═══ DATA PROVIDED
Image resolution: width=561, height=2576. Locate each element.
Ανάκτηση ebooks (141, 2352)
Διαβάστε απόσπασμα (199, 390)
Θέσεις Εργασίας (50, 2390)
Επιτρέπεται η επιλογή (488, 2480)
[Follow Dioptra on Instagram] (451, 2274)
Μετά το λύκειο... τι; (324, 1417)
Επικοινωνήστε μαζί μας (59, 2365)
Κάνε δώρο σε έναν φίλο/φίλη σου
══════
- [TASK PROMPT] Reproduce the records above in full, without altering a single character.

- [TASK ANSWER]
Image resolution: width=561, height=2576. Locate each element.
Ανάκτηση ebooks (141, 2352)
Διαβάστε απόσπασμα (199, 390)
Θέσεις Εργασίας (50, 2390)
Επιτρέπεται η επιλογή (488, 2480)
[Follow Dioptra on Instagram] (451, 2274)
Μετά το λύκειο... τι; (324, 1417)
Επικοινωνήστε μαζί μας (59, 2365)
Κάνε δώρο σε έναν φίλο/φίλη σου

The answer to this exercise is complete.